Nothing tells the story better than declining consumption of soft drinks. Over the last decade, Coca Cola UK has noted a plunge in the volume of its sugar-laden fizzy drinks consumed nationally. The winner? Carbonated water, as old players and new brands alike have helped grow the sector into a £200 million industry with upwards of 50% of consumers aged 16 – 34 drinking flavoured sparkling water in the last 3 months.
Policymakers across the world have recognized that sugar-related illnesses put a strain on healthcare services, all at a significant cost to society. In recent years, governments have decided to introduce what most call a ‘sugar tax.’ The sugar tax is a cost added to sweetened drinks, which in the UK ranges from 18-24 pence per litre, dependent on how much sugar is in the drink.
The United Kingdom enforces the same sugar tax policy across the whole country. It was introduced in April 2018 under the name the Soft Drinks Industry Levy (SDIL) with any drink containing more than 8g of sugar per 100ml taxed at 24p per litre; while drinks containing between 5-8g of sugar per 100ml charged a levy of 18p per litre. The only exemptions apply to fruit juices that contain natural sugars; or, drinks with at least 75% milk that have a high calcium content, thus making them healthier on balance.
Americans commonly refer to the sugar tax as the soda tax. Given it isn’t a state-enforced levy, local governments can choose to place any charge they like on sweetened drinks leading to different taxes depending on the jurisdiction.

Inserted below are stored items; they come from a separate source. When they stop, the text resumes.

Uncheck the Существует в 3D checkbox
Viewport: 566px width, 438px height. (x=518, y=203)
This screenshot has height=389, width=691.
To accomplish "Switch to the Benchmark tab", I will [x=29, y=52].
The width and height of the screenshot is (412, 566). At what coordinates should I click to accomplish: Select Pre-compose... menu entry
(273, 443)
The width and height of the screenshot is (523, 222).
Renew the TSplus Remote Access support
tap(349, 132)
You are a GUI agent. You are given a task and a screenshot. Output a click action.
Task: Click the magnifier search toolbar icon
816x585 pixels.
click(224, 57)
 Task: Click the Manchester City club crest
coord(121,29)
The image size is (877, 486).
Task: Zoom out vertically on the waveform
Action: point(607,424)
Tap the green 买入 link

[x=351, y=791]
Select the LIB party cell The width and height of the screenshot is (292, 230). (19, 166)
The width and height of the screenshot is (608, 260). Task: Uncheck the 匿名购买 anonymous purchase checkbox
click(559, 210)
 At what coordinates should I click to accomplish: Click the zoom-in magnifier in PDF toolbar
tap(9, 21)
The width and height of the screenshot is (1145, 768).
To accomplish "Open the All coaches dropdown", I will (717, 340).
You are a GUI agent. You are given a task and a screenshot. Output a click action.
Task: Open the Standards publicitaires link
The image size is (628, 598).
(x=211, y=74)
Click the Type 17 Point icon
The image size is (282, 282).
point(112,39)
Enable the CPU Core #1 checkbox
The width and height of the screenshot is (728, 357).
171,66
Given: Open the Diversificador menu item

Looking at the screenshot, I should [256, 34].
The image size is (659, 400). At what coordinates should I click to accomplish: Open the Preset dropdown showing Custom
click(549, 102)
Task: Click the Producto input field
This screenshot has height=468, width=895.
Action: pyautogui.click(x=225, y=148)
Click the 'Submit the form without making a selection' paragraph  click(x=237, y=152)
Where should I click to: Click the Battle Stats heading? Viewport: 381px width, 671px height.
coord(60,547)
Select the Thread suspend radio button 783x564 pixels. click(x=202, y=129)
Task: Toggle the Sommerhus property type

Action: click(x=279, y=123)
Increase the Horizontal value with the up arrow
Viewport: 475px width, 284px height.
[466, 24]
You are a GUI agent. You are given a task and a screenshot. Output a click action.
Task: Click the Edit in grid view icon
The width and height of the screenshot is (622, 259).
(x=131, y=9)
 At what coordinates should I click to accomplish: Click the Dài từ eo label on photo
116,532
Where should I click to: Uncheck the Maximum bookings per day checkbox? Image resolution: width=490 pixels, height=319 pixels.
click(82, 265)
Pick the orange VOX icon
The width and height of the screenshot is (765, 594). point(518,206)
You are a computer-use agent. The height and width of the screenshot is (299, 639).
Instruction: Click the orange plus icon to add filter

For example, all four California jurisdictions choose to charge a 1-cent levy per ounce of sweetened drink, whereas Boulder, Colorado, charges 2-cents per ounce – while the levy might sound modest, it can cause drink prices to spike by upwards of 75% of the original cost.
Over 35 national governments now have sugar taxes – following in the wake of pioneers Hungary, which introduced a levy in 2011— with 20 new international levies introduced since 2015. The shift in policy is the result of a 2015 World Health Organisation publication that recommended adults and children reduce their daily sugar consumption to less than 10% of their daily energy intake – a significant ask bearing in mind that, in the developed world, a rate of 15-25% is common.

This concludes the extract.